Relation between proteome-level abundance of the C-depleted proteins and structural coverage (panel a) and disorder content (panel b). Each point represents a single proteome. Lines represent linear fit into the data for a specific domain of life, which is accompanied with the corresponding values of the Person correlation coefficient (PCC)

Functional analysis of C-depleted and CFYWH-depleted proteins

Figure 6 lists cellular location and functions that are enriched among the C-depleted proteins. The analysis is broken into three types of annotations: cellular components (at the top of the figure), molecular functions (in the middle of the figure), and biological processes (at the bottom of the figure) and performed separately for each domain of life. The C-depleted proteins in Archaea and Bacteria are primarily localized in membranes and ribosome, while in Eukaryota, they are also found in the nucleosome and nucleolus. These subcellular locations point to a high likelihood that C-depleted proteins are involved in the protein–RNA and protein–DNA interactions. Molecular functions listed in Fig. 6 reveal that indeed, they interact with the rRNAs and, in eukaryotes, with DNA, while also being involved in the transporter and motor functions. Since the C-depleted proteins are enriched in the intrinsic disorder, these observations are further supported by literature that suggests that IDPs and IDPRs play key roles in the protein–nucleic acids interactions [7, 30, 67, 68, 70, 100106]. The biological processes associated with the C-depleted proteins are consistent with the aforementioned observations, and they cover translation, protein folding, nucleosome assembly, and protein transport. The subset of fully disordered C-depleted proteins (FD lines in Fig. 6) can be found in ribosome, nucleosome, and, in eukaryotes, in the chromatin. These proteins implement translation in Archaea and Bacteria, and they also carry out several other functions in Eukaryota, such as response to stress and spermatogenesis. Overall, our analysis reveals that protein–nucleic acids interactions underlie cellular functions and locations of the C-depleted proteins.

Fig. 6.

Fig. 6

Cellular components (top of the figure), molecular functions (middle of the figure) and biological processes (bottom of the figure) that are significantly enriched in all C-depleted proteins (ALL lines) and among fully disordered C-depleted proteins (FD lines). The analysis is performed separately for eukaryotic species (green bars), bacterial species (red bars) archaeal species (blue bars).
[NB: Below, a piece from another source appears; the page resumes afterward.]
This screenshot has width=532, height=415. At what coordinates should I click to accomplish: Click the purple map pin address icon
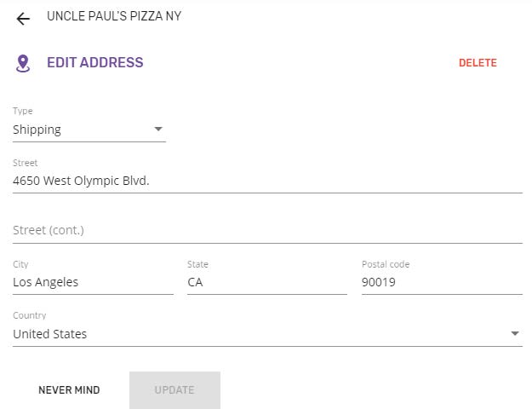pyautogui.click(x=23, y=64)
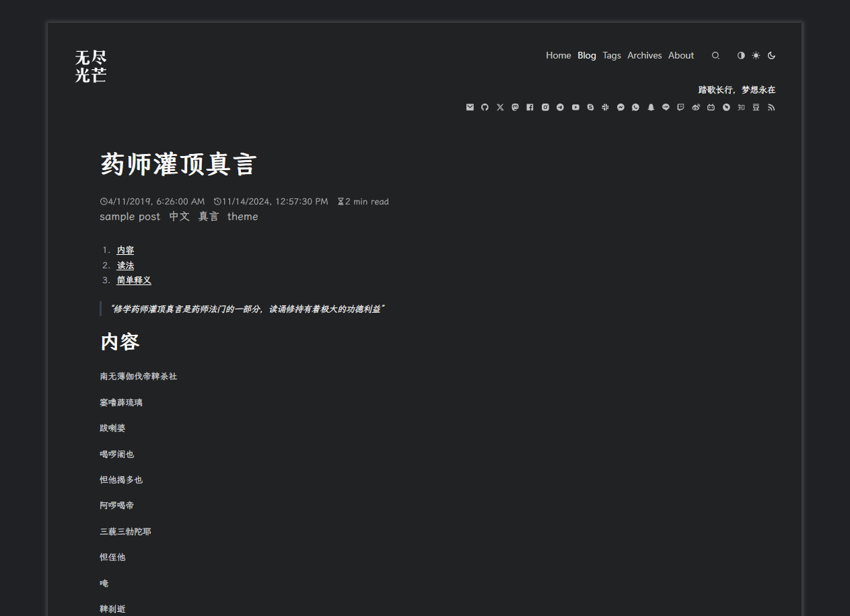Click the YouTube social icon
This screenshot has height=616, width=850.
point(575,108)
The y-axis lists five most frequent (the corresponding number of annotated proteins is shown inside the brackets) and significantly enriched functions/components (p value < 0.001 and enrichment > 30%). The x-axis shows the enrichment measured as relative increase in frequency when compared to the size and chain length matched set of randomly chosen proteins from the same domain of life. Details of the calculation are explained in the “Materials and methods” section. The functions/cellular components are sorted, within each group, by the number of annotated proteins

Figure 7 summarizes the major subcellular locations and functions that are enriched in the CFYWH-depleted proteins. These proteins are primarily found in ribosome in Archaea and Bacteria, while in Eukaryota, they are also located in the nucleus, particularly in the chromatin, by being part of the nucleosome complex. This is in agreement with the observations that these proteins are significantly enriched in disorder (Fig. 4) and that the nucleosome and ribosome complexes contain proteins enriched in disordered regions [67, 68, 70, 101]. The molecular functions and processes associated with the CFYWH-depleted proteins involve RNA and DNA binding in the context of translation, nucleosome assembly, and transcription. This is again consistent with earlier studies that revealed that the high levels of intrinsic disorder represent one of the important characteristics of the nucleic acid-binding proteins [7, 30, 67, 68, 70, 100106]. Furthermore, the spatially and temporally coordinated action of many macromolecular complexes and proteins containing functionally significant IDPRs represents an important means for the control of transcription [107]. The major stages of transcription include chromatin remodeling that regulates the global accessibility of promoter DNA, action of regulatory transcription factors, co-activators/co-repressors, and the basal transcription machinery, and at each of these stages, intrinsically disordered proteins or proteins with IDPRs play very important regulatory roles [107]. Next, we discuss the role of disordered nucleic acid-binding proteins in each of these stages.

Fig. 7.

Fig. 7

Cellular components (top of the figure), molecular functions (middle of the figure) and biological processes (bottom of the figure) that are significantly enriched in all CFYWH-depleted proteins (ALL lines) and among fully disordered CFYWH-depleted proteins (FD lines). The analysis is performed separately for eukaryotic species (green bars), bacterial species (red bars) archaeal species (blue bars). The y-axis lists five most frequent (the corresponding number of annotated proteins is shown inside the brackets) and significantly enriched functions/components (p value < 0.001 and enrichment > 30%). The x-axis shows the enrichment measured as relative increase in frequency when compared to the size and chain length matched set of randomly chosen proteins from the same domain of life. Details of the calculation are explained in “Materials and methods”. The functions/cellular components are sorted, within each group, by the number of annotated proteins

Formation of the nucleosomes, which are the basic structural units of chromatin, represents the primary step in the DNA condensation that is strongly protein intrinsic disorder-dependent. Nucleosomes are formed via association of small, highly basic nuclear proteins, core histones, with DNA in a specific stoichiometry. The formed nucleosomes are condensed together via action of the linker histones. Comprehensive bioinformatics analyses of 2007 histones from 746 species revealed that all the members of the histone family are highly disordered and utilize disorder for various functions, such as heterodimerization, formation of higher order oligomers, interaction with DNA and other proteins, and posttranslational modifications [101]. Among nuclear proteins that bind to nucleosomes, alter the structure of chromatin, and affect transcription are the members of a high mobility group N (HMGN) protein family of highly disordered chromatin modifying proteins [108]. In addition to HMGNs, many other IDPs and proteins containing functionally important IDPRs, including various chromatin modifying enzymes, are involved in the regulation of DNA accessibility [107].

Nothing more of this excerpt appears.